Work item » Look through the listing below and report the lines that have the word "agent" in them.
-------- The data --------
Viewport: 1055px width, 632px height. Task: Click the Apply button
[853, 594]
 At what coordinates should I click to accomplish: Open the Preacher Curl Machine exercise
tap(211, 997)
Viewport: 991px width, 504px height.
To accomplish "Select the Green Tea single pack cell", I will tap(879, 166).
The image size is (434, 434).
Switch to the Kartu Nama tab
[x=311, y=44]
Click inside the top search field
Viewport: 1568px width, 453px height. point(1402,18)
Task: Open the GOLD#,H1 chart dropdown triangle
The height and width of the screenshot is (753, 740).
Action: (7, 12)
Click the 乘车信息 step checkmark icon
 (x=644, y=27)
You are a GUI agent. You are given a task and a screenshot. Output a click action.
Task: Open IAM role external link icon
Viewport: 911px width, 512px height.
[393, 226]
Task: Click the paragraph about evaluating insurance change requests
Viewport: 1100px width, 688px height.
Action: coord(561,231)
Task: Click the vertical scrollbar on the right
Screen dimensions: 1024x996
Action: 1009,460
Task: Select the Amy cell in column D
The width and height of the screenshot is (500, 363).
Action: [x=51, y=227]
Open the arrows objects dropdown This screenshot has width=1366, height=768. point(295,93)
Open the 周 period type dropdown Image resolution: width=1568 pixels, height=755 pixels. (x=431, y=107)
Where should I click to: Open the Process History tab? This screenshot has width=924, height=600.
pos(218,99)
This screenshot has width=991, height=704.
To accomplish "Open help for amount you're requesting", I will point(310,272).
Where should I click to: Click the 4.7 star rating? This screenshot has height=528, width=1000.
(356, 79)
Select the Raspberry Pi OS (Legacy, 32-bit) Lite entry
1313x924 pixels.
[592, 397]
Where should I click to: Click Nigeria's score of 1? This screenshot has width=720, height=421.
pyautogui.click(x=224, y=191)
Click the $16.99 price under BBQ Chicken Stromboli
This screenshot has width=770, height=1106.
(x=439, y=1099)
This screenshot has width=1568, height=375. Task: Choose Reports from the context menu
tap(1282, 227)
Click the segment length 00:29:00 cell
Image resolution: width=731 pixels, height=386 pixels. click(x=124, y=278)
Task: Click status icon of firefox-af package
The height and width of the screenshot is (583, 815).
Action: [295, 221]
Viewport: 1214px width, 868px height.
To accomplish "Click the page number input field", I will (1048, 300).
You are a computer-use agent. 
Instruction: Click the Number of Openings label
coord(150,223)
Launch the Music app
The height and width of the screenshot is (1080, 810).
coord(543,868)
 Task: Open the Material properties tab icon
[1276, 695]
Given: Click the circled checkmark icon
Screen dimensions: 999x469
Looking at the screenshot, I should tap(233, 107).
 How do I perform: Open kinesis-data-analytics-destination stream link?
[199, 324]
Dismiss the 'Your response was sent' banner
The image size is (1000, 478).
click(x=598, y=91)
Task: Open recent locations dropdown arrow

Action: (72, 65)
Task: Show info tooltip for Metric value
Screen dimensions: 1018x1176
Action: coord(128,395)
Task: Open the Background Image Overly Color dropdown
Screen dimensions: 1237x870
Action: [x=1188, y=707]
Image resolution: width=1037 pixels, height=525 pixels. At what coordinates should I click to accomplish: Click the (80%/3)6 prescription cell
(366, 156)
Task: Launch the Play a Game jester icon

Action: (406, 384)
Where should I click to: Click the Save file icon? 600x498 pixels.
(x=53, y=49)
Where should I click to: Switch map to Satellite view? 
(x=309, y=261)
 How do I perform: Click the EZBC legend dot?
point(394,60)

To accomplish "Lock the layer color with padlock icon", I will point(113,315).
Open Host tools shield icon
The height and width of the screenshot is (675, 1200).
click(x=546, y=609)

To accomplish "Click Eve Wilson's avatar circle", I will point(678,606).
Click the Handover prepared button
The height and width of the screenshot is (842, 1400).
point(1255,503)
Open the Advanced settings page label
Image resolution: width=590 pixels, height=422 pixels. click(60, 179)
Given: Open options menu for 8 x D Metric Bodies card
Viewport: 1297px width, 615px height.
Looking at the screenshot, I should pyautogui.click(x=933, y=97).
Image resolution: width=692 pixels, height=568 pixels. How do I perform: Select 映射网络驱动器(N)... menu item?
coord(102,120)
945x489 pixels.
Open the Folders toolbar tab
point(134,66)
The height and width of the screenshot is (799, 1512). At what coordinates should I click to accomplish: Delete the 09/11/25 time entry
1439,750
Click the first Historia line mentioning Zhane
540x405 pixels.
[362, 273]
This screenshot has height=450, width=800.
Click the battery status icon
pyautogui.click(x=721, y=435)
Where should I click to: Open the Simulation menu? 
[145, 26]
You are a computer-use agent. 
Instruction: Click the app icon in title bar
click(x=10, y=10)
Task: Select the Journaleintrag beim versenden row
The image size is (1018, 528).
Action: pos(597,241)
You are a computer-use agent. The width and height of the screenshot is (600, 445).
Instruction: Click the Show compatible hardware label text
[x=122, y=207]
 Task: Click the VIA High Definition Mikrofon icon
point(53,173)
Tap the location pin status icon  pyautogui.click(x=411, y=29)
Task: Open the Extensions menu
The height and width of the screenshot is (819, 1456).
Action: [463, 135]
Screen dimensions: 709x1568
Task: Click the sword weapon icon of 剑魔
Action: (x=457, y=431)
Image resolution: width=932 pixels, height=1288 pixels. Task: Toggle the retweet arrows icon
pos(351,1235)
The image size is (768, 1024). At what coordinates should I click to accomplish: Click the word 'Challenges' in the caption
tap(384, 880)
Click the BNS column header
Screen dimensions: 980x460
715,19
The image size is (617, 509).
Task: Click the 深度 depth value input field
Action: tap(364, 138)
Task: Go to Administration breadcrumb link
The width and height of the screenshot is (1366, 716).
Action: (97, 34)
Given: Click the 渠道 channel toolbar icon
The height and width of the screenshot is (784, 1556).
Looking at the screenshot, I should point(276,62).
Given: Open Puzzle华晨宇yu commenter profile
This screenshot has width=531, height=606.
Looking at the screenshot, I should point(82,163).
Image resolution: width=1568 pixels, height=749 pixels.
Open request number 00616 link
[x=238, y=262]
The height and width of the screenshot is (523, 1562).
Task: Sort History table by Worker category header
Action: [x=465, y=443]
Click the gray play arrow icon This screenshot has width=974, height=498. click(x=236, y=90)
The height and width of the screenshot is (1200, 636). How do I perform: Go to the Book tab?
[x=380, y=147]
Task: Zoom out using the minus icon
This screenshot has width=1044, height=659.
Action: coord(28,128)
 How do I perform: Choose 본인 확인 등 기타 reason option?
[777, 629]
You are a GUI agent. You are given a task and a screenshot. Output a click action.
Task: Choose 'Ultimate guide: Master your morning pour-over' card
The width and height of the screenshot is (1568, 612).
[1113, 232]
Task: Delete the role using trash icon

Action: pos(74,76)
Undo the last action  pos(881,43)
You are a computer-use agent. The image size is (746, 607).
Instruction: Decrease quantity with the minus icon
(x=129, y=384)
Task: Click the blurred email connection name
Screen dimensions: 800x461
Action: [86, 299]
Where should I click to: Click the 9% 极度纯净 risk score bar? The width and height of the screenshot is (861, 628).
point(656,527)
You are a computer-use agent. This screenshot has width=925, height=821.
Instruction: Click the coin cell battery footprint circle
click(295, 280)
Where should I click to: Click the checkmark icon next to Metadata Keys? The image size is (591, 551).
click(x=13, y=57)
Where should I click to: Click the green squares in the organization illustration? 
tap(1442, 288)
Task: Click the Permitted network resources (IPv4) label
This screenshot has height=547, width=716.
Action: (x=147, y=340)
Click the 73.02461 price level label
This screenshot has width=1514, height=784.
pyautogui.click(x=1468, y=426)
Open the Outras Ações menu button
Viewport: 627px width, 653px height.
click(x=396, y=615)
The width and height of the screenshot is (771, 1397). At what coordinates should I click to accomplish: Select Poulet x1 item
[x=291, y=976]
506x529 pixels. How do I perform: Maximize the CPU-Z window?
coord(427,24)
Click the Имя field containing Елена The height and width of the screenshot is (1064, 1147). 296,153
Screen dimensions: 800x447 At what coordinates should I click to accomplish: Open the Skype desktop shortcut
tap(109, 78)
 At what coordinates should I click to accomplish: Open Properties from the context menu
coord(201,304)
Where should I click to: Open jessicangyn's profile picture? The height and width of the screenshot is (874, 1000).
--------
Result for this task »
You are a GUI agent. You are given a task and a screenshot. Output a click action.
You are a computer-use agent. 
You are a computer-use agent. 
You are a computer-use agent. The width and height of the screenshot is (600, 445).
You are a GUI agent. You are given a task and a screenshot. Output a click action.
You are a computer-use agent. The image size is (746, 607).
You are a computer-use agent. This screenshot has width=925, height=821.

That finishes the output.